RECORD SET.
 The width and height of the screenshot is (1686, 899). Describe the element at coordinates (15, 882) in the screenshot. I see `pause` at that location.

...

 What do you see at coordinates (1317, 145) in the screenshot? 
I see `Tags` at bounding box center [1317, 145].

...

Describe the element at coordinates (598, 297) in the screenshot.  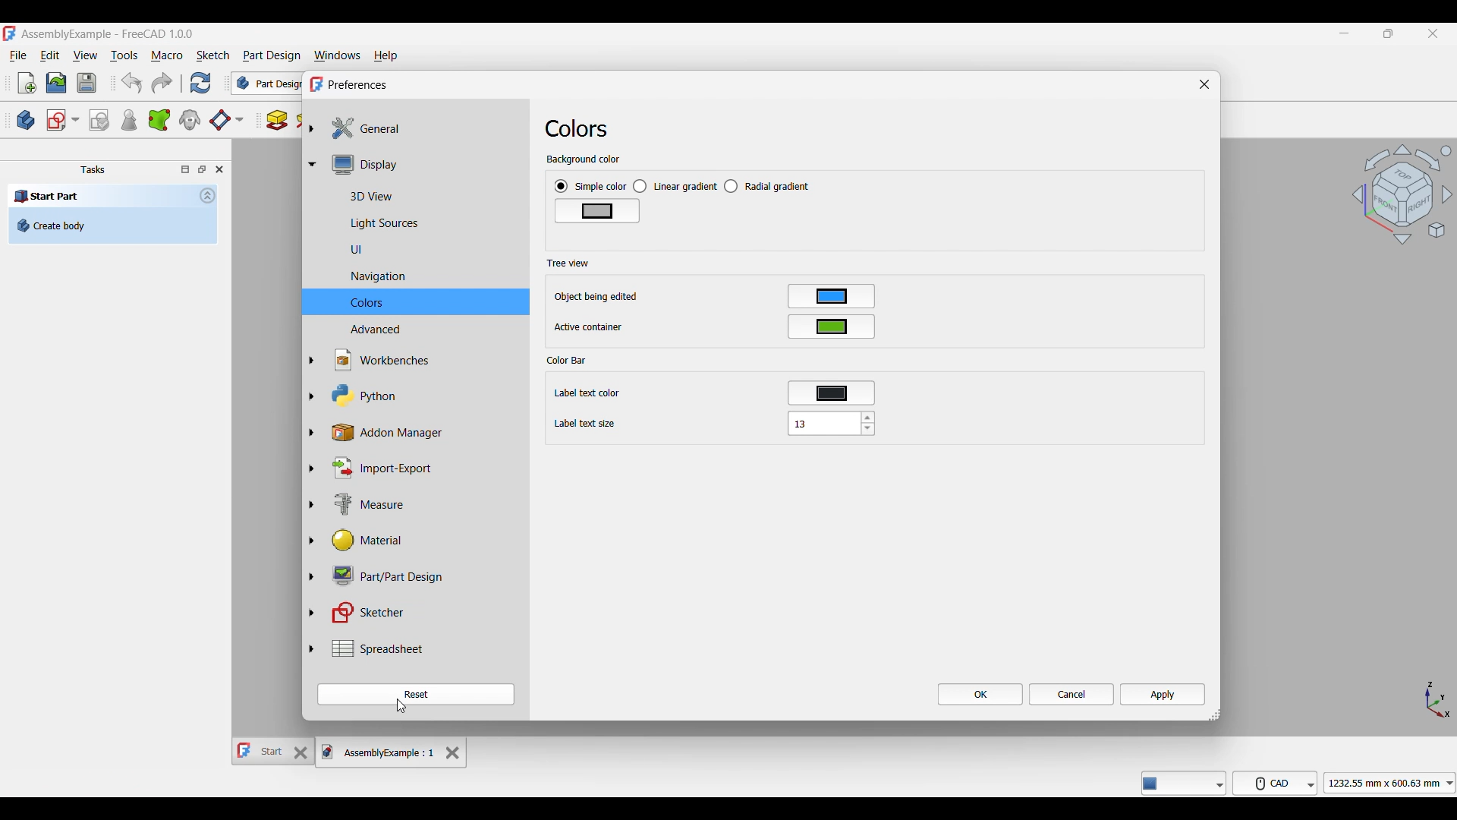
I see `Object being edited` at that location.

THE PROBLEM. Copy the items word for word, from the line containing "What do you" through the line containing "center [1317, 145].", including both of those lines.

FINAL RESULT.
 What do you see at coordinates (1317, 145) in the screenshot? 
I see `Tags` at bounding box center [1317, 145].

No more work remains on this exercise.